Ogni buon gioco ha un obiettivo da raggiungere e dei passi concreti per raggiungerlo: è ciò che inchioda molti adulti e bambini allo schermo e fa passare anche delle ore a lavorare duramente e felicemente per raggiungerlo. Le caratteristiche che ci interessano sono due: si tratta di obiettivi desiderabili e raggiungibili; solamente così siamo motivati ad agire.
Se un obiettivo non è desiderabile non è un vero obiettivo ma un compito, o al massimo un problema da risolvere. Quindi una cosa subìta, che può anche coinvolgerci ma che non ci entusiasma.
Se un obiettivo è desiderabile ma non è raggiungibile, allora è un desiderio: qualcosa di altamente motivante ma che resta nell’ambito dei sogni, rifuggendo dalle azioni concrete per raggiungerlo.
Ogni buon gioco ha una seconda forte caratteristica: c’è sempre un fallimento. Strano, perché a nessuno piace fallire, eppure i giocatori passano anche l’80% del loro tempo a fallire. E lo fanno godendo, eccitati, ottimisti.

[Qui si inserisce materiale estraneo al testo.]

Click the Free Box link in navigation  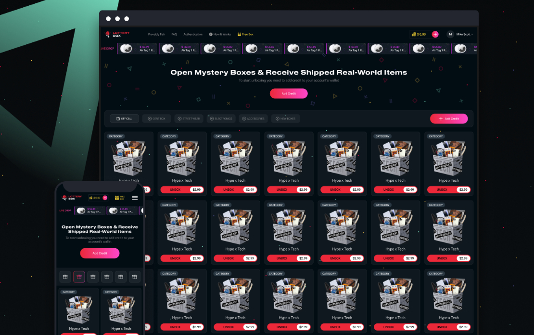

Il punto è che tanto più falliscono, tanto più sono motivati a fare meglio, a provare di nuovo perché andrà meglio. Finché arriva il giorno in cui li padroneggiano a tal punto da esserne annoiati, e li abbandonano. Questo ci fa pensare che non sia tanto il successo a legarli al gioco, quanto qualcosa che ha a che vedere con l’apprendimento: i giochi eliminano la nostra paura di fallire perché ci proiettano in una cornice cosiddetta “feedback”, entro la quale possiamo misurarci in modo incrementale. Il successo in sé, paradossalmente, dà piacere ma ci lascia anche un vuoto, la perdita di qualcosa di interessante da fare.
Ecco quindi la seconda riflessione da trasportare in ambito lavorativo: in che modo creare una cornice-feedback entro cui sia possibile lavorare su obiettivi incrementali, permettendosi prove ed errori, valorizzandoli come apprendimento?